--- Listed records ---
==============================
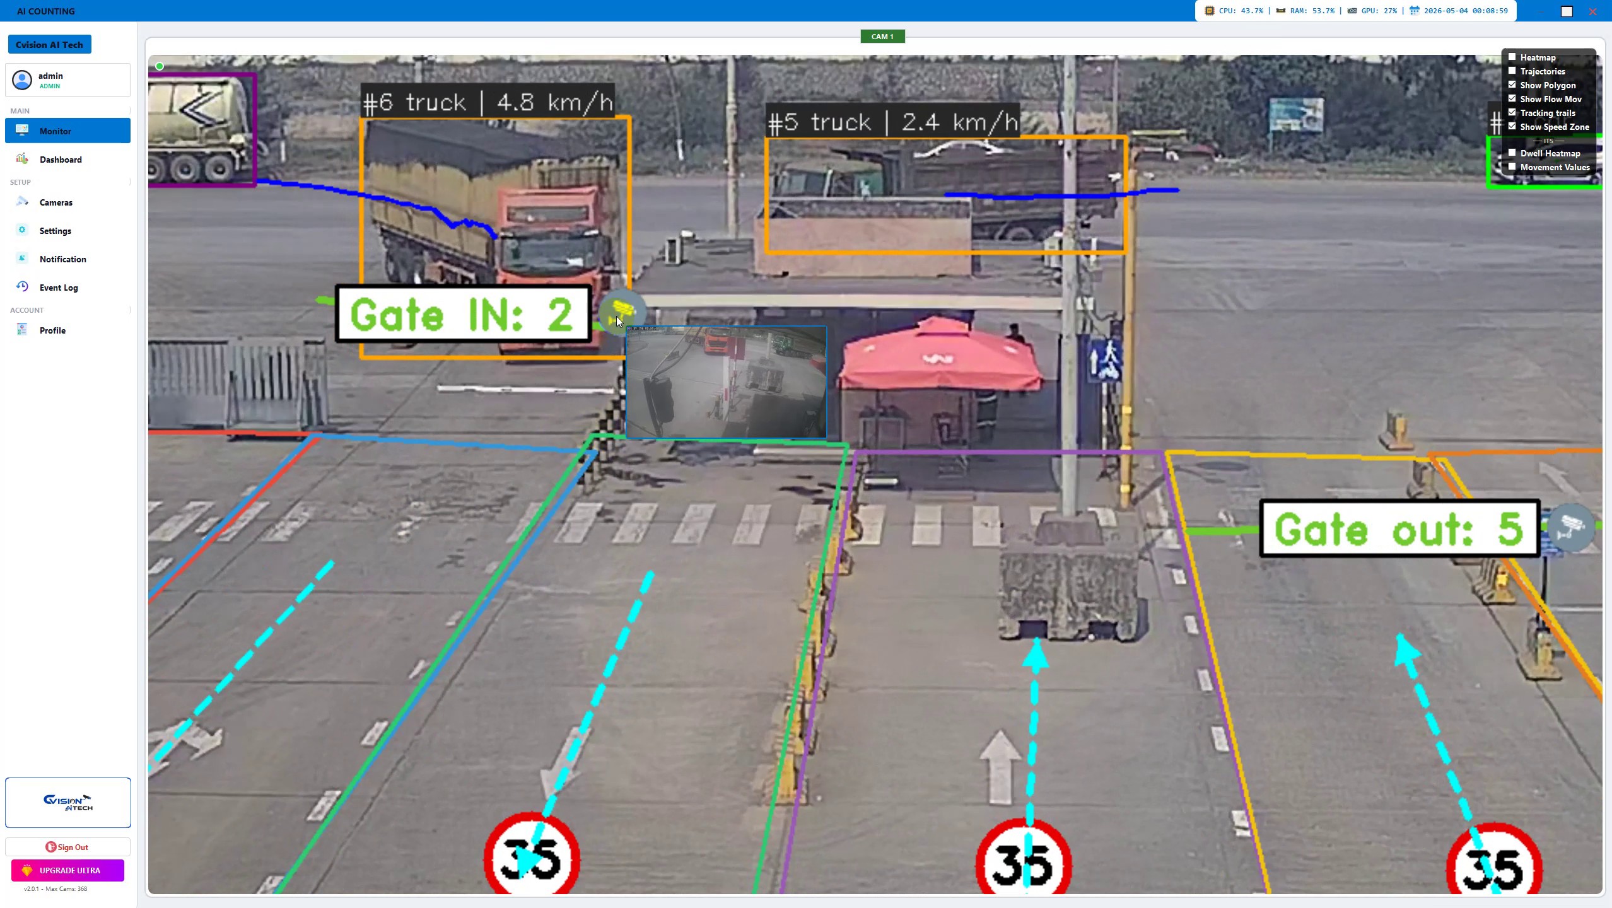1612x908 pixels.
Task: Open Settings gear icon in sidebar
Action: click(x=22, y=230)
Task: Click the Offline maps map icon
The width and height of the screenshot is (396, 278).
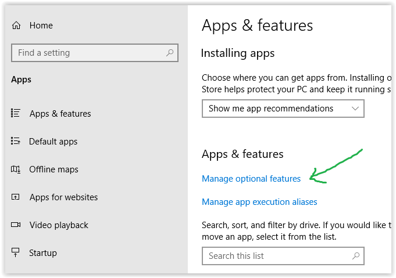Action: (16, 169)
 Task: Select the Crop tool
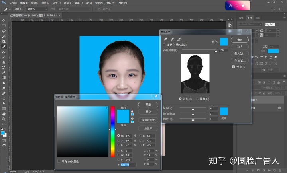[x=4, y=41]
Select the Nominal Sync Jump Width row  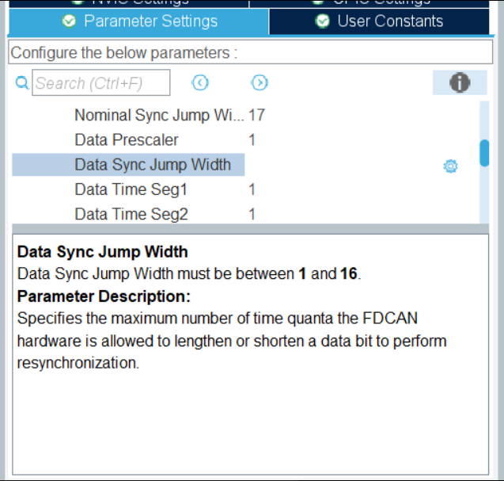point(158,115)
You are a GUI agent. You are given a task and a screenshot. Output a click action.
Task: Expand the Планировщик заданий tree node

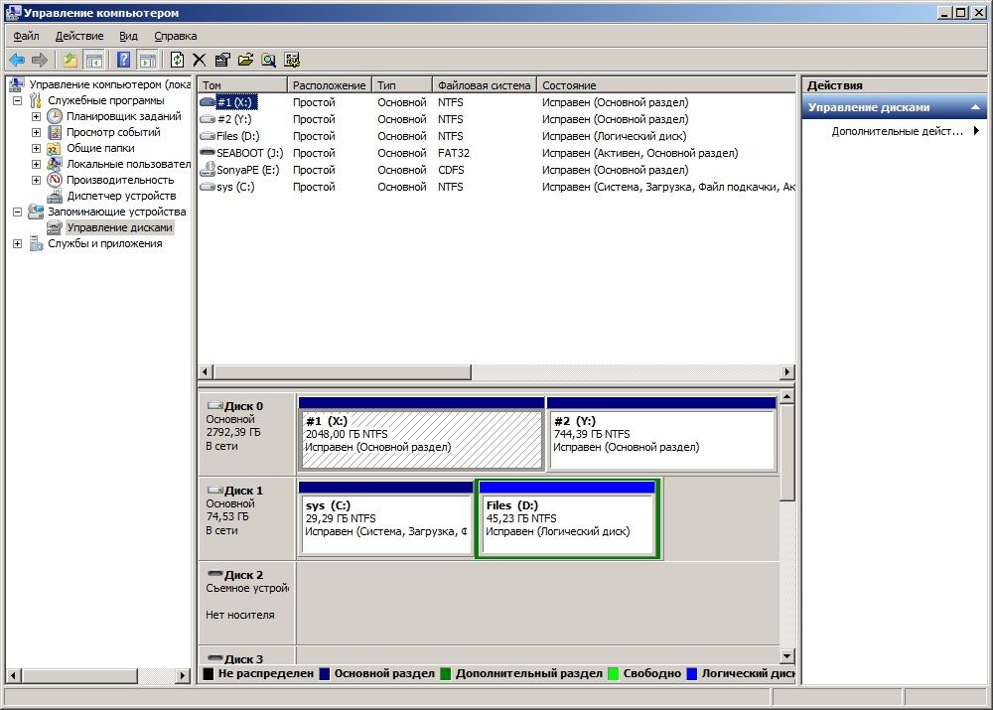37,117
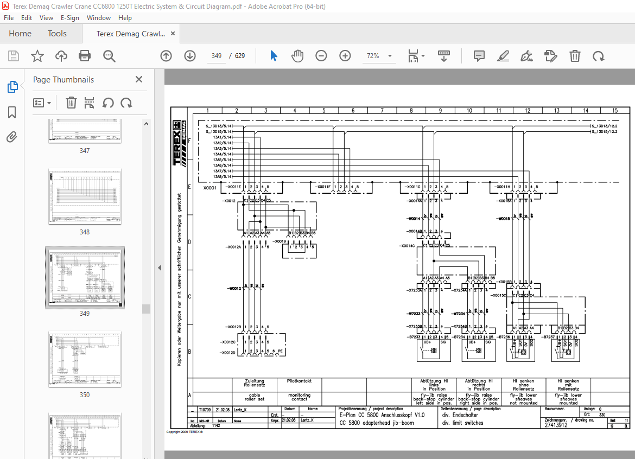
Task: Select the Highlight text tool
Action: tap(503, 55)
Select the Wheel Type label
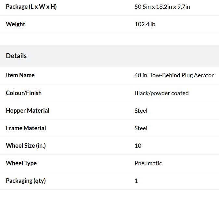Viewport: 219px width, 201px height. tap(21, 163)
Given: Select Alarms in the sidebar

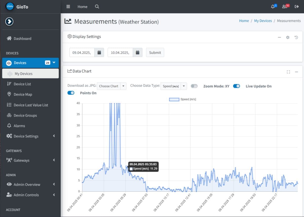Looking at the screenshot, I should 19,126.
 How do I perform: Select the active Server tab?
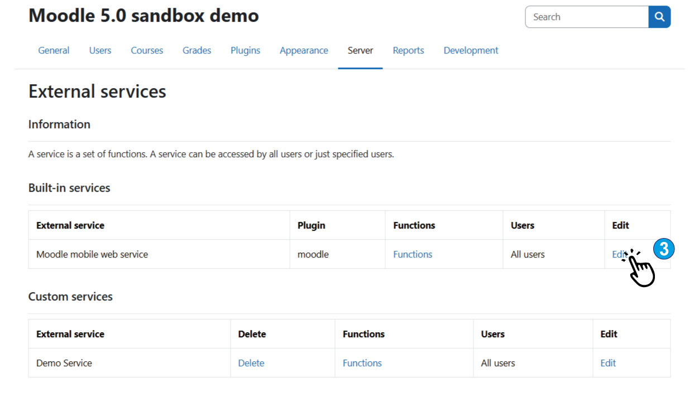[360, 51]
==============================
--- Task ---
Nothing but the lines from the one containing "Select the Wheel Type label" through the last line of the records above should appear, each repeated exactly, with no pictures.

--- Expected output ---
Select the Wheel Type label
Viewport: 219px width, 201px height. tap(21, 163)
Given: Select Alarms in the sidebar

Looking at the screenshot, I should 19,126.
 How do I perform: Select the active Server tab?
[360, 51]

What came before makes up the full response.